First Impressions: Visiting Holy Land Designs

I wasn’t sure what time it was. I arrived in Amman at 1 in the morning and after meeting Lynn and being driven to her home, had collapsed in my bed. Waking up the room was still dark, thanks to the Abu-Jour, a shutter which completely blocked out the glittering street outside. In the haze of that morning, I looked for what to wear that day. “Dress modestly.” I had been informed. “My camera!” I thought. It had little charge and the SD card was full of images I had taken while staying with my family in Scotland. As I threw the various things I might need for the day in my backpack, I imagined what the coming day would look like, (my first day ever in the Middle East); going to the workshop and meeting the women, trying my very limited Arabic out on them, wondering if they would be patient enough. Would they laugh with embarrassment at my attempts? With butterflies in my stomach I left my dark room. It was eleven in the morning and the sun was high in the sky. 

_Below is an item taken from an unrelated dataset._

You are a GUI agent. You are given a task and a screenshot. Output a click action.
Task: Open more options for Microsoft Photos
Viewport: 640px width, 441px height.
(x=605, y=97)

Flying over the Alps on my way to Amman, Jordan  The night's sky, Amman, Jordan.

 

As we drove to the workshop I looked out of the car window, soaking up the differences I saw. I had arrived at night so the vibrant flowers which draped effortlessly on the sandy bright buildings, the romantic lines and swirls of the written Arabic language on the various store fronts we passed, the dust in the air that made everything just a little blurred was impossible to fully comprehend in the early wee hours. Now, I was seeing it all. We drove into the industrial area of Amman where the workshop is located. If I hadn’t been with the founder of Holy Land Designs, I probably would have missed it entirely as it is situated behind other shops on a smaller road.

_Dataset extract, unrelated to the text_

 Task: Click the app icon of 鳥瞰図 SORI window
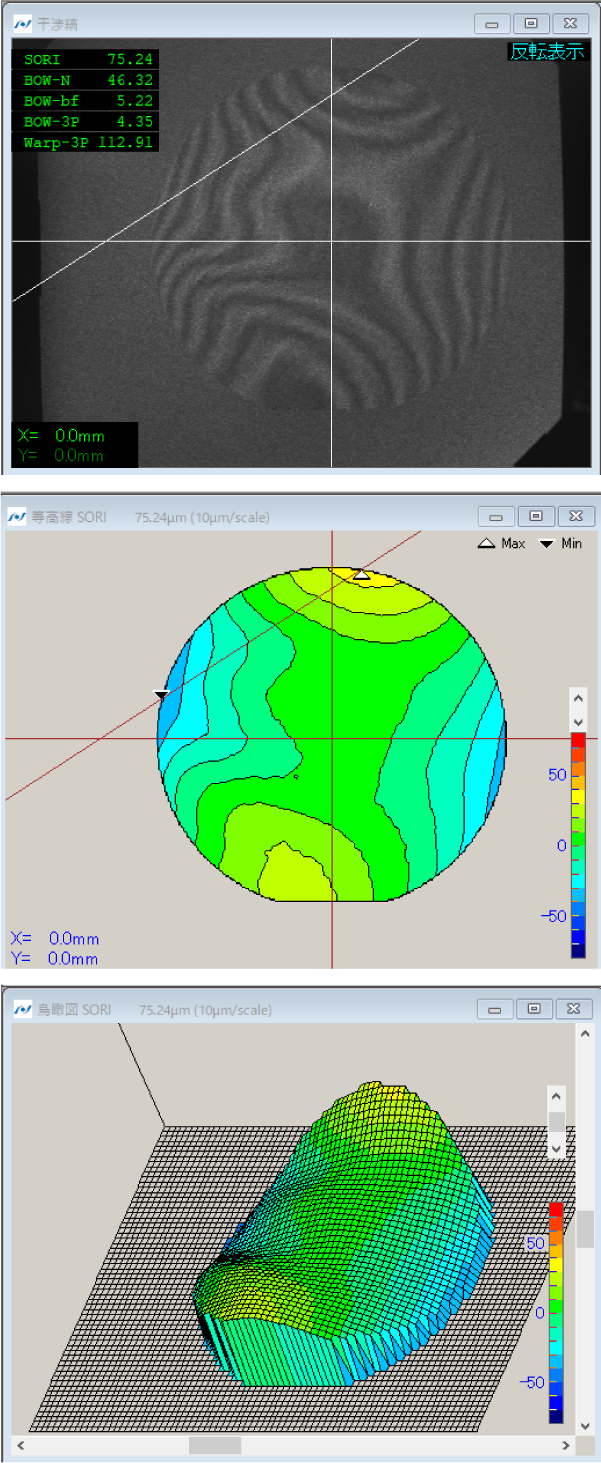[21, 1010]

This was it. I was finally here and about to meet the women I had heard so much about. I could only imagine what the day would hold.

 

MerHaba!”. Faces lit up as they saw Lynn walk in, putting down their work and rising up to greet me as I was introduced to them as a photographer. They ushered us to the table in the centre of the room where they had a meal prepared for us. They had been anticipating my arrival. Balloons lined the ceiling with “It’s a boy” and “It’s a girl” written on them. Obviously something had been lost in translation! They encouraged me to take pictures of the balloons and lights they had erected in my honour. 

 

Balloons!

 

At first, the conversation was overwhelming. Sounds and words seemingly bouncing off the walls. They all had lots to share and the words rushed off their tongues. “Are you getting this?” Lynn quickly asked me, “It’s quite impossible for me to translate all of this. Lots has been happening!”. I tried my best to keep up with the conversation, hearing the odd word that I understood. “Mabrook!” meaning congratulations- one of the lady’s sisters was getting married, another had just had a nephew. But mostly, I was lost. I must have looked lost as Rihab, one of the workshop community who is deaf, tapped me on the shoulder and began to introduce herself in sign language, giving me a comforting pat on the shoulder and a smile as if to say, “Don’t worry”. 

 

Suddenly the conversation was changing from joyful exuberance to a deeper silence. As they talked about the various covid vaccines they had received, tears appeared and the sound of comforting tuts that begged one another not to get upset. “She lost her father to covid” they told me as they wept together. 

 

After our lunch I sat down at the desk that would be mine for the next few weeks. I began to hear even more about the women and their stories. Rihab, the lady who sensed my confusion, is someone who has gone through hardship. Born deaf, she had little way of communicating herself until she started working at Holy Land Designs where learned how to write and sign. This meant she was now able to communicate more deeply with her son. 

 

Having returned to the workshop almost four more times I have enjoyed continued lessons with Rehab and she has slowly and patiently brought me out of my timidity to be able to feel I can, in some way, communicate with her and the other women here. It has only been five days and I’ve already seen how strong and empowering these women are. I never could have imagined this.